Junto a isso, é preciso mudar a maneira como nos inserimos no mercado global. Devemos migrar do modelo atual, quase exclusivamente ancorado na exportação de matérias-primas agrícolas e minerais, para um modelo baseado no que existe de mais atual e promissor: o mercado do carbono. Nesse contexto, é primordial a criação de um mecanismo de precificação e negociação de emissões de carbono no âmbito do Partnership for Market Readness (PMR) — programa das Nações Unidas conduzido, no Brasil, pelo Ministério da Economia.
Ainda que não estejam concluídas as diretrizes técnicas para a criação de um mercado de emissões no Brasil, há iniciativas interessantes. É o caso do investimento de 5 milhões de euros da empresa alemã Bayer em um projeto que pretende conectar 500 agricultores brasileiros (e uma área experimental de 60.000 hectares) a esse mercado.
Foi esse mesmo modelo, baseado em uma economia de baixo carbono, que estimulou o Brasil a criar a Política Nacional de Biocombustíveis, por meio da qual será possível aumentar a participação do etanol, do biodiesel, da bioquerosene e do biogás na matriz energética brasileira.
É importante também olharmos para o potencial da biodiversidade brasileira, que é a mais diversa do mundo e que deve ser colocada no centro da inovação científica e tecnológica. A celulose bacteriana, por exemplo, possibilita a produção de biomateriais para a área da saúde. Resíduos sólidos, como a fibra do açaí, podem ser utilizados na confecção de ecopainéis para substituir aqueles à base de resinas sintéticas. Até o caju surge como uma opção para a substituição da carne na alimentação vegana.

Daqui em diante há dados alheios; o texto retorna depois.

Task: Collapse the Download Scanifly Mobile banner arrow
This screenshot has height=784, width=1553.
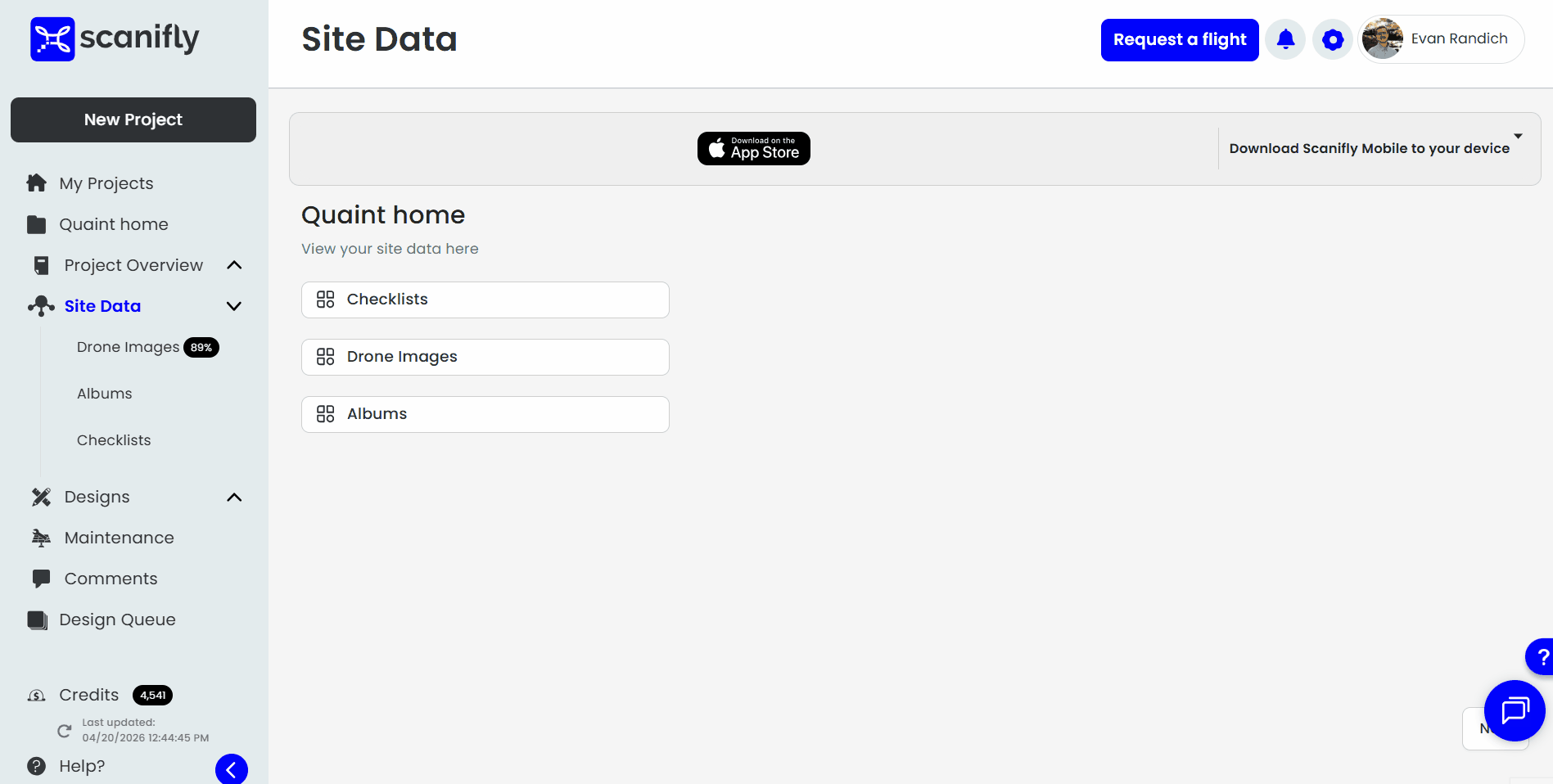Action: point(1518,136)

Como podemos constatar, há caminhos, conhecimento e tecnologia para firmar o Brasil na trilha do desenvolvimento sustentável. As escolhas atuais são, essencialmente, escolhas políticas. Como sempre, é na arena política que se dará o enfrentamento das opções que podem significar a manutenção de nossos problemas históricos, agora agravados com a pandemia, ou a liderança em soluções menos extrativistas e predatórias que nos coloquem como referência e façam jus à potência verde que somos. Está nas nossas mãos e da sociedade brasileira.